In 1983, the western movie series with Gojko Mitic by East German DEFA, which had begun 1966 with "Die Söhne der großen Bärin", came to an end with "Der Scout". Oftentimes with the last part of a long series, you have an uninspired copy, a kind of last breath, but that is not the case here! "Der Scout" presents fresh locations in Mongolia (!) that look as lonely as the west must have been once, and the strengths of this movie are a careful characterization and that it doesn't show unnecessary violence; it even is recommended for children from the age of 6 by the German censorship institution FSK. Which doesn't mean it's sweet and simple.
"Der Scout" tells the story of the Nez Perce Indians whose horses are taken away by the US army, hoping the Indians will stay in a reservation once they can't move around so much anymore. White Feather (Gojko Mitic) pretends he wants to serve the soldiers as a scout, but he intends to bring the horses back to his people. Everything gets more complicated when a different tribe of Indians attacks, White Feather has to take care of a wounded girl (Nazagdorshijn Bazezeg, I found different spellings for the name of the actress which is hardly surprising) and the commanding officers begin to hate each other under the growing pressure.

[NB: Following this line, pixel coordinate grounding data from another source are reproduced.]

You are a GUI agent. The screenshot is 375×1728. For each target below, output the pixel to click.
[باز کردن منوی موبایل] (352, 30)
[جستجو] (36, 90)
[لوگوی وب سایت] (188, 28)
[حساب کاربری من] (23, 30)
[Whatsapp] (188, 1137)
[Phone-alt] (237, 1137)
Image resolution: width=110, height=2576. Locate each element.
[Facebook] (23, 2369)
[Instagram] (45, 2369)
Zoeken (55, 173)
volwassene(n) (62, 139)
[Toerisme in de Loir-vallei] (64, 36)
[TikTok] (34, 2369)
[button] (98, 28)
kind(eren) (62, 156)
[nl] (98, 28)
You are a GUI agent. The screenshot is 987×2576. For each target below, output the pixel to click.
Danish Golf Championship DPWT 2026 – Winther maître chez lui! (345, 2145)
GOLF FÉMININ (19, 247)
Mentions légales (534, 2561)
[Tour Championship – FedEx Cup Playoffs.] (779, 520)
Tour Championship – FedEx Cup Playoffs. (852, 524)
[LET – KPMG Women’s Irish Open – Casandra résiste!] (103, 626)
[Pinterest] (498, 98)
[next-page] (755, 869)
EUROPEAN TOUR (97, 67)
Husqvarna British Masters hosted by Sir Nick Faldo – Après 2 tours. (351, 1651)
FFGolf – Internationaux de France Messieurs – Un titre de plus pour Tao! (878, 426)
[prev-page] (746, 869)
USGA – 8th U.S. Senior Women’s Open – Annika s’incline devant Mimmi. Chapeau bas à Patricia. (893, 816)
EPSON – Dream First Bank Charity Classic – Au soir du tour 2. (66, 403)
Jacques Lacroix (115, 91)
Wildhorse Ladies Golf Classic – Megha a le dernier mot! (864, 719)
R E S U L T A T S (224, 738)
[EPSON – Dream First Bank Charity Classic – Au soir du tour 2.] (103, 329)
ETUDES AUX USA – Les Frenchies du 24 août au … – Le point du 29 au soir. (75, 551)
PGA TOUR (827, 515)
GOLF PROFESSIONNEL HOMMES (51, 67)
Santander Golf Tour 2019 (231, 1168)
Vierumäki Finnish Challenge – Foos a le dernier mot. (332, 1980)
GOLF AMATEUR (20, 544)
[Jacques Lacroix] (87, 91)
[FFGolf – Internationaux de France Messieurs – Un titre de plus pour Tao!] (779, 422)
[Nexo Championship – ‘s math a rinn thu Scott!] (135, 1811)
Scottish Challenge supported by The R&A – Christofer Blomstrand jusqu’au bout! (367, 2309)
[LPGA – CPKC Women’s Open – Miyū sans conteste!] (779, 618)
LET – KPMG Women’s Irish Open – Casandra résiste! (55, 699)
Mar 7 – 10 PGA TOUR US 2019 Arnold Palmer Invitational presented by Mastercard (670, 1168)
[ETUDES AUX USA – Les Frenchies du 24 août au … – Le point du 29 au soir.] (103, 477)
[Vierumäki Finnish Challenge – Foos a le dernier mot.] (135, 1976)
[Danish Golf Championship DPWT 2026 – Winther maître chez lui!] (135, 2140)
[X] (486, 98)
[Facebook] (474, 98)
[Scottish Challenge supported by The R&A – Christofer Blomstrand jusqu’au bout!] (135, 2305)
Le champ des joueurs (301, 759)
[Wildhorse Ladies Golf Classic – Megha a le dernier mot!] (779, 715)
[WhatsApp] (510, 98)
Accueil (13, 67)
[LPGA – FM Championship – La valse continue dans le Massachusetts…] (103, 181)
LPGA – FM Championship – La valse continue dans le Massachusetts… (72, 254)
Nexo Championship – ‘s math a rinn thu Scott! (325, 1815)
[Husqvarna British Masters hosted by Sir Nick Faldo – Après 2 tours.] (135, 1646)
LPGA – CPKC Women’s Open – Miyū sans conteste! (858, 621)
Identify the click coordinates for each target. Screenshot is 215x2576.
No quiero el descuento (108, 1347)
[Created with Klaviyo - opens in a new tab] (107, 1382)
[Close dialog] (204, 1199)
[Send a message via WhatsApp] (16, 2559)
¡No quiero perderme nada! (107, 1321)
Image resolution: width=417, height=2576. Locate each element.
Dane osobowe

Each of the seven soldiers whom the scout is leading has a different personality; we really have a good screenplay and a careful director here. The Mongolian extras with their high cheekbones remind me more of Eskimoes than Indians, but I leave that to the anthropologists. Bring some kind of insecticide if you ever go to Mongolia, there are swarms of flies there - in some close-ups, I pitied the actors. The production must have a been a huge logistic challenge, anyway, because throughout the movie, hundreds of horses (900, claims one of the soldiers in a dialog - 1000, said the advertising campaign) are roaming around. It was worth the effort, an interesting western from the east.